The maharishi of convergence, Rob Curley, was at Kent State University recently, preaching the gospel of online and multi-platform journalism.

The director of New Media and Convergence for the Naples Daily News talked about webifying news stories with hyper-local coverage and lots of interactivity, blogs and podcasts. (See earlier blog).

Someone made the mistake, however, of asking him about the state of journalism education relative to the emergence of Curley’s brand of cyberjournalism. His bottom line: although a couple schools were “doing it right,” most were wasting their students’ money.

Most of his tirade echoed comments he had made two years earlier in a blog on his website.
“Most J-schools are still churning out the same sorts of graduates that they were 50 years ago,” he wrote then. “Whether it’s good convergence or shitty convergence, J-schools better be preparing students for a new kind of journalism….[J]ournalism programs should be ensuring that students don’t have blinders on – that they are aware of all aspects of media.”

He suggested students might want to think about suing their deans and directors if they hadn’t been introduced to iMovie or Photoshop before they graduate.

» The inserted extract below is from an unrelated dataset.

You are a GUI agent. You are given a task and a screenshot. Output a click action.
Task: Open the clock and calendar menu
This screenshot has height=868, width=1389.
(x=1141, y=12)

While at Kent State, he said all journalism students should enter the job market with a solid background in reporting and newswriting (who’d argue against that?) and in Photoshop and its use of layers.

Photoshop and iMovie teach not just practical skills, but also a multimedia mindset, Curley said, correctly.

So, I’m thinking, while he’s ranting, where does my School of Journalism and Mass Communication rank in preparing students for Curley’s world of New Media? After a lot of deliberate thought and consideration, I concluded that Kent State students are gonna be pretty well geared up for the future. Yeah, we’ve got a lot more to do, but we know that, and we’re taking steps to keep our grads ready with practical skill sets, critical thinking abilities, and multi-platform media mindsets.

Evidence submitted:

  • Courses offered in Online Journalism, Cybermedia Design, and Public Relations Online Tactics.
  • A Collaborative Hour attached to several of our courses, where students from feature writing, photography, and design classes work together to produce a newspaper, magazine, or online package.
  • A joint section of Reporting Public Affairs where students produce print, broadcast and online versions of their stories. Last year they covered a capital murder trial.
  • A Collaborative Online Producing class where students from print, broadcast, visual journalism, and design team up to produce rich multimedia content for the School website.
  • Digital still photography that soon will be wed with Flash animation.
  • A forthcoming broadcast producing class that will be Web oriented.
  • A requirement of all students to learn the basics of still and video photography, along with the fundamentals of Final Cut Pro and Photoshop.
  • Super online versions of traditional student media: The CyBurr, The Online Stater, Black Squirrel Radio, and TV2.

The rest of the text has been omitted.